GIVEN PASSAGE -
▬▬▬▬▬▬▬▬▬▬
The absolute basic mathematics that is required to understand basic ML/DL are calculus, linear algebra, probability and some convex optimisation. We are all aware of that.
But ML and DL has become a vast field both in breadth and depth. A single person can’t understand the field entirely. There are specialistions and sub-specialisations and further more.
If you work in a branch of ML/DL research where some other math fundamentals are needed to understand research papers and do innovative research, can you mention your field of work and the math fundamentals that are required to gain entry into your field?
how about nonlinear optimization? Best way to go if you want convergence guarantees of algorithms. Concepts like duality, conjugate functions, convexity + dealing with constraints etc. are all over the place. Bertsekas is a good reference.
Measure theory, differential geometry and optimal transport are great fields if you are going for theoretical ML.
How exactly is differential geometry applicable in ML?
Maybe if you could be more specific…
Oh, almost forgot, this kind of questions should be posted on r/learnmachinelearning or r/mlquestions or the sticky thread
Geometric deep learning is a relatively small but growing field heavily based on group theory and representation theory. My own research on the subject was quite foundational/general and also required differential geometry, gauge theory, harmonic analysis, and functional analysis. Everything centered around equivariance; bulding problem-dependent local/global symmetries into the network architecture in order to make use of weight sharing and reduce the amount of data needed for the network to learn.
▬▬▬▬▬▬▬▬▬▬
SOURCE EXCERPT -
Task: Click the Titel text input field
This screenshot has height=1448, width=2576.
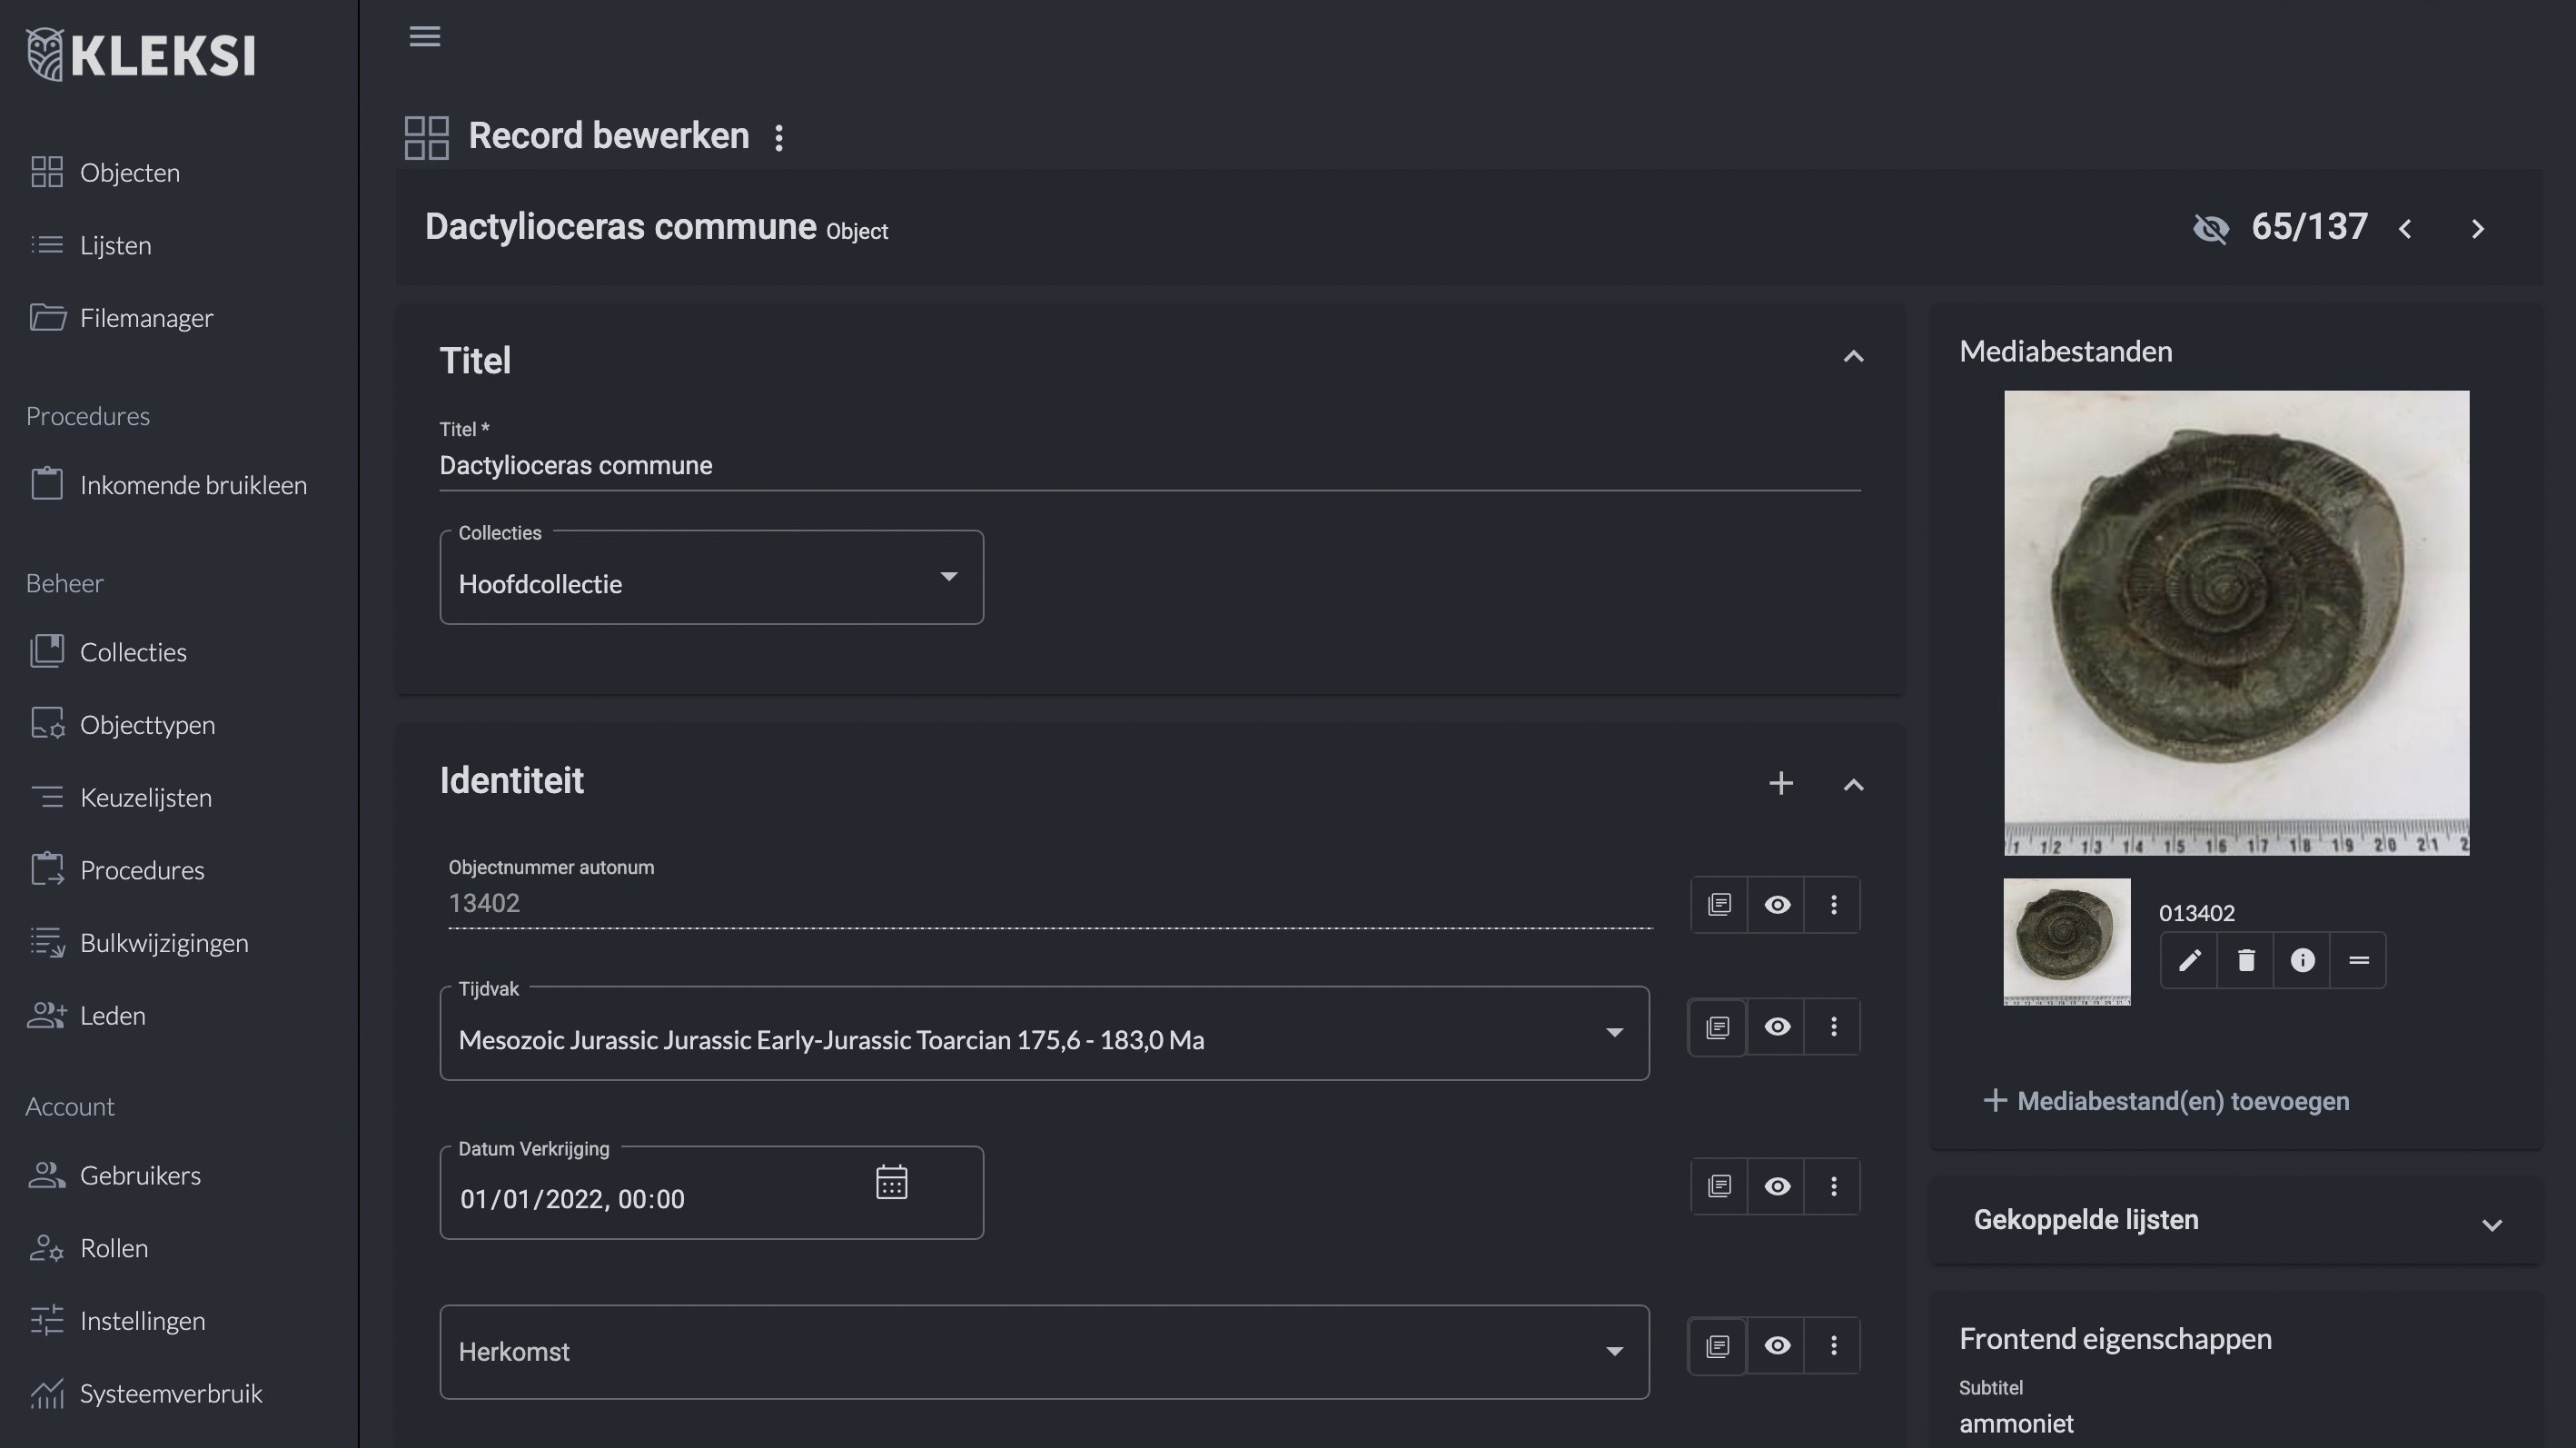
▬▬▬▬▬▬▬▬▬▬
GOAL OF THE EXERCISE -
Reproduce word for word the part of the machine learning math thread that opens with the words containing "If you work" and closes with "for theoretical ML.". Rely only on the forum thread about math for machine learning, not on the listing.

RESPONSE BELOW -
If you work in a branch of ML/DL research where some other math fundamentals are needed to understand research papers and do innovative research, can you mention your field of work and the math fundamentals that are required to gain entry into your field?
how about nonlinear optimization? Best way to go if you want convergence guarantees of algorithms. Concepts like duality, conjugate functions, convexity + dealing with constraints etc. are all over the place. Bertsekas is a good reference.
Measure theory, differential geometry and optimal transport are great fields if you are going for theoretical ML.